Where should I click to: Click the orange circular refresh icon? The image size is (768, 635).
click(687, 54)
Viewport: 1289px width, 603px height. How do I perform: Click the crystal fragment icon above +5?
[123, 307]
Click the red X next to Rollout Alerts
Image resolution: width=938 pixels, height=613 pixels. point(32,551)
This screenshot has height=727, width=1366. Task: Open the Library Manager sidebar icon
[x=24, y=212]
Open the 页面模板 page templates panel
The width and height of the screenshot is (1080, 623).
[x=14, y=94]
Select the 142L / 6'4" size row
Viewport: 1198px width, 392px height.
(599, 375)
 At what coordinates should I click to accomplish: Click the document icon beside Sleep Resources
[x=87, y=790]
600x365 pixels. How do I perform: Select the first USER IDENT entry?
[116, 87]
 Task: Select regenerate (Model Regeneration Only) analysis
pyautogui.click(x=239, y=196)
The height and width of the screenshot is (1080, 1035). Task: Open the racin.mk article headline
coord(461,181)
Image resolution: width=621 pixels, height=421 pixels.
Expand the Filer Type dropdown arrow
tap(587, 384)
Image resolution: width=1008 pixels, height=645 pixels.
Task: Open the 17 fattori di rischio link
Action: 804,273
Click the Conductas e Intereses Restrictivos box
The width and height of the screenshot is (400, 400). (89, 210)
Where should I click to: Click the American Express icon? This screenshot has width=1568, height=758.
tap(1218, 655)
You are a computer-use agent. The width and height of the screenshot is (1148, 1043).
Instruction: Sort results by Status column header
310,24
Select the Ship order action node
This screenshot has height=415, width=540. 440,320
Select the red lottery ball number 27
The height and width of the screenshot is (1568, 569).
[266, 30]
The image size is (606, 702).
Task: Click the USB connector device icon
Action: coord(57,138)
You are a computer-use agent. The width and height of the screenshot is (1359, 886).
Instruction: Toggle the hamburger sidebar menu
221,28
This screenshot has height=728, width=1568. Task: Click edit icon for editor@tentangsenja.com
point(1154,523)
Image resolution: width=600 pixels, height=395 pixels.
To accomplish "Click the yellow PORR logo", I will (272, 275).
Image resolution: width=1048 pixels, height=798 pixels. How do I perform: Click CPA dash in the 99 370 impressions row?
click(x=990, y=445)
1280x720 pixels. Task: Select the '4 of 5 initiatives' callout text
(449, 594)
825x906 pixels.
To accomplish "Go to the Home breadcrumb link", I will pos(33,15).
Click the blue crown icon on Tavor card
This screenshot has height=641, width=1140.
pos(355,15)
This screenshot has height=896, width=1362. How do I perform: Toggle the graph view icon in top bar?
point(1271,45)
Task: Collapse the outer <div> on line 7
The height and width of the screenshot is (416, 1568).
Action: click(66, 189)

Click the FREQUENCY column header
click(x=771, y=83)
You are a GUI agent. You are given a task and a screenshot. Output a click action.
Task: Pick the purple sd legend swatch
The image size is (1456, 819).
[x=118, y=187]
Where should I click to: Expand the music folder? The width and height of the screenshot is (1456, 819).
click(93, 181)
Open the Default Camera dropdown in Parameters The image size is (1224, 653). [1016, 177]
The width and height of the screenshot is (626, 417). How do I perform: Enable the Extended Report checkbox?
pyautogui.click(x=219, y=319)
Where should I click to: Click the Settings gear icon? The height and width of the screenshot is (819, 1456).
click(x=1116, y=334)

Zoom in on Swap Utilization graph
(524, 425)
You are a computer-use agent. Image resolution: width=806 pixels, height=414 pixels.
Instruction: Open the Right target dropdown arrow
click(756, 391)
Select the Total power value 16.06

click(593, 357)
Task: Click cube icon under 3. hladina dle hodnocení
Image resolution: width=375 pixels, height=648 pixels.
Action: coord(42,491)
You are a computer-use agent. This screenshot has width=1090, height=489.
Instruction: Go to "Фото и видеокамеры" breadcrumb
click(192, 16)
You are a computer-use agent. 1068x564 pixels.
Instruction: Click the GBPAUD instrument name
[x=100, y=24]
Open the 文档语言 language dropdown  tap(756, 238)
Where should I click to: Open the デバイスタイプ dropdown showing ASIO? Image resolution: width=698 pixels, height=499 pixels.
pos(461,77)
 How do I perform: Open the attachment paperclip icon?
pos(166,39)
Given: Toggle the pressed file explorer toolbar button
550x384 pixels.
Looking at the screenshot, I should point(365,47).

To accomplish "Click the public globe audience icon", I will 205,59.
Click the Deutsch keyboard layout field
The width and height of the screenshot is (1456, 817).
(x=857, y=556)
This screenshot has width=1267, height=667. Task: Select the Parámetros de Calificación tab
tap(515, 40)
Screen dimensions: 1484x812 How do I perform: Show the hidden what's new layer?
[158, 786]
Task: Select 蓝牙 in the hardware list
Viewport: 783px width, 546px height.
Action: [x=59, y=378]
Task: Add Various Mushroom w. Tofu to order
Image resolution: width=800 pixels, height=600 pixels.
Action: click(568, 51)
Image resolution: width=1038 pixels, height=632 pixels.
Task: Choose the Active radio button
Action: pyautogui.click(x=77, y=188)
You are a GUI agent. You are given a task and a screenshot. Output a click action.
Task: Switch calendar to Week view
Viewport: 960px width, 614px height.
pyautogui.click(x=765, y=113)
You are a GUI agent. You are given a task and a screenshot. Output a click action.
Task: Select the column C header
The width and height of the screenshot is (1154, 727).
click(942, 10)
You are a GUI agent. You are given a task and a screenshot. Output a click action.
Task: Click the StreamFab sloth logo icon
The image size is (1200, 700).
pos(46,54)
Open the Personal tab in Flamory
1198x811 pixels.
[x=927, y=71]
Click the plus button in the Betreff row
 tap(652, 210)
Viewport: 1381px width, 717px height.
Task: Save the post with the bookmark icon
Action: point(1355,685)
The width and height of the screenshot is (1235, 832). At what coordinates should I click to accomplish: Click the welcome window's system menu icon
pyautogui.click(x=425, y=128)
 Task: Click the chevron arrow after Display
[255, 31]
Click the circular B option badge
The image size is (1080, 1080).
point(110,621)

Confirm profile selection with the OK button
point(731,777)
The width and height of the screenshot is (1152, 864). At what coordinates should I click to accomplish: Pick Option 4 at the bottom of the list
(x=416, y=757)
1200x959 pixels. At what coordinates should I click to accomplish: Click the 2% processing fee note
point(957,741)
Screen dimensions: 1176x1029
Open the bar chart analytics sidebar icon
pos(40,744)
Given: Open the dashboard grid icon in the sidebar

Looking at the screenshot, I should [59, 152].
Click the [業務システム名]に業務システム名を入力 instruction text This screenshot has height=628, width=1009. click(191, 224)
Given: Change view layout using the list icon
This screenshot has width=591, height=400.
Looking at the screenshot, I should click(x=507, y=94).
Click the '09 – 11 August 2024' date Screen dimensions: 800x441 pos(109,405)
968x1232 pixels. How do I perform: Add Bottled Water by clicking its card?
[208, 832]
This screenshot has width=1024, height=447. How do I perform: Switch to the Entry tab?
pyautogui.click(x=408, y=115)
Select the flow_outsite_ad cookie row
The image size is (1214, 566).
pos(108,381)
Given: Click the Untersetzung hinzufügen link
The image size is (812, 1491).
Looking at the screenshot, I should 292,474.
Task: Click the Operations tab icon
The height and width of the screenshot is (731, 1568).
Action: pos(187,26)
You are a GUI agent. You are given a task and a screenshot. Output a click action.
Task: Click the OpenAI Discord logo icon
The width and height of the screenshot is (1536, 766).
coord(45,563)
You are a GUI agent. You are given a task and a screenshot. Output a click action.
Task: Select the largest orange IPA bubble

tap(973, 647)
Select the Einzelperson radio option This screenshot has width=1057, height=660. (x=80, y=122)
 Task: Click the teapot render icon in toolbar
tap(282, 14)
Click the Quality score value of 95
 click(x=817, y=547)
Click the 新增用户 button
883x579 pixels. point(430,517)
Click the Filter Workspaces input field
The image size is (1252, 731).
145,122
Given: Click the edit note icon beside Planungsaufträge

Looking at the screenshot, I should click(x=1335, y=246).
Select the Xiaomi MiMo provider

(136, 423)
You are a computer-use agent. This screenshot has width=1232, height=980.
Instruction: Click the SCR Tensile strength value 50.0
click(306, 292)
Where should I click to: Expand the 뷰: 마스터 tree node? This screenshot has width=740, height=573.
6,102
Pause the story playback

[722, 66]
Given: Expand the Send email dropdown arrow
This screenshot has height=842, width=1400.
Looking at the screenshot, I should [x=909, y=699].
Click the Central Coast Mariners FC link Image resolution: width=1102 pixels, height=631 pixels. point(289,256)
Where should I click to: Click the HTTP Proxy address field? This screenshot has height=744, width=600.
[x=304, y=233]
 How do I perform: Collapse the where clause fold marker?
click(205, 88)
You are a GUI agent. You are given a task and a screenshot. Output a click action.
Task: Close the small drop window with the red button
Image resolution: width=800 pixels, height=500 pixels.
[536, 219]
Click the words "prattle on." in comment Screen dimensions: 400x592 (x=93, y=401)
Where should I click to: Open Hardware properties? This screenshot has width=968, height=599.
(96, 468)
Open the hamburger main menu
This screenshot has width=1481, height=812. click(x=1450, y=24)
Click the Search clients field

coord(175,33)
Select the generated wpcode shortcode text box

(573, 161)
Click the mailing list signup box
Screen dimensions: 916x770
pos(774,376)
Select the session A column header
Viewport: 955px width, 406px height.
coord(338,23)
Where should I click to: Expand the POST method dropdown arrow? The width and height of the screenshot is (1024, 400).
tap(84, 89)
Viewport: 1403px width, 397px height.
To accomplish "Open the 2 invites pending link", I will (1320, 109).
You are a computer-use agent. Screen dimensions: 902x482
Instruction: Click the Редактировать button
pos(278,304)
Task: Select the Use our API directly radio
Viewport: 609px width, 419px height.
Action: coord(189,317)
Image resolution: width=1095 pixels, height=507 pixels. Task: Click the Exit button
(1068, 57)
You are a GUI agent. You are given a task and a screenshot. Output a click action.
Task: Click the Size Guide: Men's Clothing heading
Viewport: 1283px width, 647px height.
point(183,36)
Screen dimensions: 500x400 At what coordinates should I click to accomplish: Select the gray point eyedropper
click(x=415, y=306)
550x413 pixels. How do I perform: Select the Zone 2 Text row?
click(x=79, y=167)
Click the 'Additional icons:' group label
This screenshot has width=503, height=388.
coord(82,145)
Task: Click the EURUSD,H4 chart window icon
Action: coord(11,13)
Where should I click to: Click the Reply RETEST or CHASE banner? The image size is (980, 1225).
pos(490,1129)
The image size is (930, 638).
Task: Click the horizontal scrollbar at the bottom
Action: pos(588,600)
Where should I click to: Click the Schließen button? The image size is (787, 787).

**********

_Exercise goal_.
In the listing above, find each line with the word "logo" and copy it.

_Answer area_.
To accomplish "Click the yellow PORR logo", I will (272, 275).
Task: Click the StreamFab sloth logo icon
Task: Click the OpenAI Discord logo icon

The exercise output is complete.